HOXB4 enforces equivalent fates of ES-cell-derived and adult hematopoietic cells.

Genetic manipulation of hematopoietic stem and progenitor cells is an important tool for experimental and clinical applied hematology. However, techniques that allow for gene targeting, subsequent in vitro selection, and expansion of genetically defined clones are available only for ES cells. Such molecularly defined and, hence, "safe" clones would be highly desirable for somatic gene therapy. Here, we demonstrate that in vitro differentiated ES cells completely recapitulate the growth and differentiation properties of adult bone marrow cells, in vitro and in vivo, when ectopically expressing HOXB4. Myeloid development was enforced and (T) lymphoid development suppressed over a wide range of expression levels, whereas only high expression levels of the transcription factor were detrimental for erythroid development. This indicates a close association between the amounts of ectopic HOXB4 present within a progenitor cell and and the decision to self renew or differentiate.
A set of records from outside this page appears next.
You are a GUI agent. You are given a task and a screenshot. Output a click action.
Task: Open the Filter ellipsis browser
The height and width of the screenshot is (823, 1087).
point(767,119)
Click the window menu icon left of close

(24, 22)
Because HOXB4 mediates similar fates of ES-derived and bone marrow hematopoietic stem cells, the primitive embryonic cells can be considered a promising alternative for investigating hematopoietic reconstitution, in vivo, based on well defined clones. Provided that HOXB4 levels are kept within a certain therapeutic window, ES cells also carry the potential of efficient and safe somatic gene therapy.